At 76, Morgan romanticized green tree duck hunting as a dignified gentleman's sport. He revered the experience. In his version of history, hunters of yesteryear respected the game, they respected the sport, and they respected each other. He often said that the modern public land duck hunter is a disgrace to the hunting culture. He characterized them as selfish and unethical, with no respect for the game or for the integrity of the sport.
He reviled the emphasis on killing and competition. He often drifted through the aisles at sporting goods stores listening to young braggarts share their latest testosterone-addled exploits. Boat racing spectacles, like the one that occurred this week at Dave Donaldson Black River Wildlife Management Area, disgusted him.
Morgan lamented the evolution of public land duck hunting as a race to any hole where someone heard shooting the day before. It's all about who has the fastest motor and who's willing to take the biggest risks in safety and sportsmanship.
Morgan considered non-resident hunters to be the core problem, and he believed they were responsible for driving Arkansas hunters away from Bayou Meto WMA. He believed that restoring decorum meant limiting non-resident access.
With virtually zero support, he convinced the commission to enact regulations limiting non-residents to 30 days of access to certain WMAs it was divided to 10 days per segment. They also have to buy a 5-day non-resident WMA waterfowl permit for $30.50. He pushed for strict boating regulations designed to end the daily 4 a.m. boat races at Bayou Meto to reach the choicest hunting holes
Morgan also cared deeply about the ability of green tree reservoirs to attract and hold ducks. He convinced the commission to enact a regulation requiring duck hunters to be off Bayou Meto and Dave Donaldson WMAs by noon so that ducks could settle in for the day and rest. Almost everyone that owns private duck water leaves the woods no later than 9 a.m. The hunting in private woods is fantastic, and Morgan believed public land hunters had a right to enjoy a comparable hunting experience.
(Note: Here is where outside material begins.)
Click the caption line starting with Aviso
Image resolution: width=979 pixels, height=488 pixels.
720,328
The sharpest rock in Morgan's boot was Halowell Reservoir, the central water body at Bayou Meto. It infuriated him that the Game and Fish Commission converted Halowell from a buckbrush reservoir to a moist soil feeding area in 2007.
"Halowell in its heyday was always a duck hotel, not a restaurant," Morgan fumed constantly. Morgan often recalled how in it's glory days, the din of ducks at Halowell was so loud at night that you could hardly sleep if you were in a cabin anywhere nearby. I remember those days too from the 1980s, and I know that it is still that way nearby at Hampton Reservoir.
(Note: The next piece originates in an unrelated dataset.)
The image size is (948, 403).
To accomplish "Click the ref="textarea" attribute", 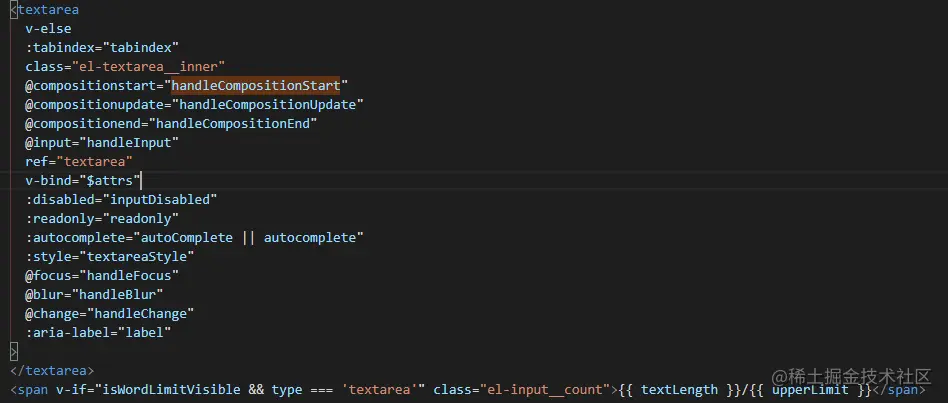I will [x=79, y=161].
Finally, Morgan groused incessantly about the inability to get water off Bayou Meto in the springtime. The pump station at Reydell that wasn't hooked up to electricity was the bane of his existence. It has power now, but no way to get water to it. That is being fixed, too.
"I once told Morgan, 'Joe, there's a lot more to Arkansas than just Bayou Meto. You're going to marginalize yourself with the rest of the commission.' "
He said, "I'm not a turkey hunter. On turkey matters I trust the wisdom on the turkey people. I'm not a big deer hunter, either. On deer matters I trust the wisdom of the deer people, but let me tell you something. If we don't straighten out that mess at Bayou Meto, we are going to lose our crown jewel of duck hunting in the South!"
I was wrong. Morgan staked his service on one issue. History will show that he made a big difference.